Objective: This study aims to present a rare case of primary extramedullary cervical spinal ependymoma and to review the current literature on its clinical features, diagnostic strategies, histopathological characteristics, surgical management, and outcomes.

Methods: We conducted a comprehensive literature review and present a detailed case report of a 52-year-old male patient with a primary extramedullary cervical ependymoma. A descriptive research design based on published scientific data was used to contextualize the clinical presentation, diagnostic findings, surgical treatment, and postoperative outcome.

Results: The patient presented with a one-year history of cervical pain and progressive left-sided brachialgia. Magnetic resonance imaging revealed a well-defined, hyperintense intradural extramedullary lesion at the C5–C6 level. Surgical excision was performed under intraoperative neuromonitoring, achieving total removal of the tumor. Histopathological examination confirmed a tanicytic ependymoma (WHO Grade II). Postoperative recovery was uneventful, with complete resolution of radicular symptoms and no neurological deficits.
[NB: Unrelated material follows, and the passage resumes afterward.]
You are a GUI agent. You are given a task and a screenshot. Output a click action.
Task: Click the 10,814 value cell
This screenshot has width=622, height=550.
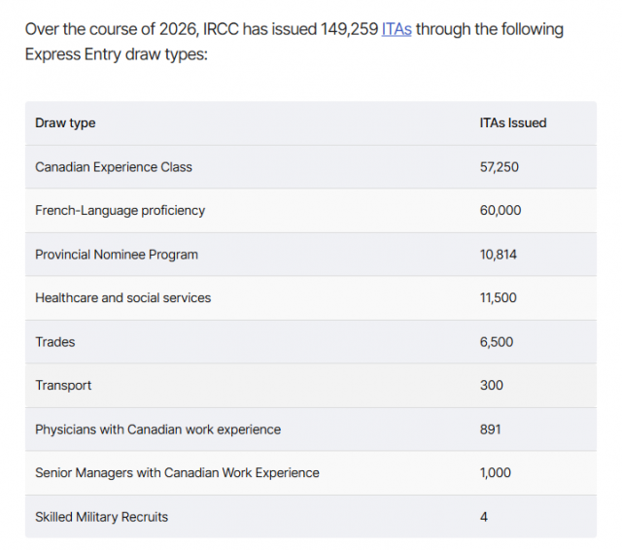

Conclusion: Primary extramedullary spinal ependymomas are exceedingly rare entities that should be considered in the differential diagnosis of intradural extramedullary lesions. Complete surgical resection remains the gold standard for treatment, often resulting in excellent neurological outcomes. Further studies are required to elucidate the pathogenesis, optimal management, and long-term prognosis of these tumors.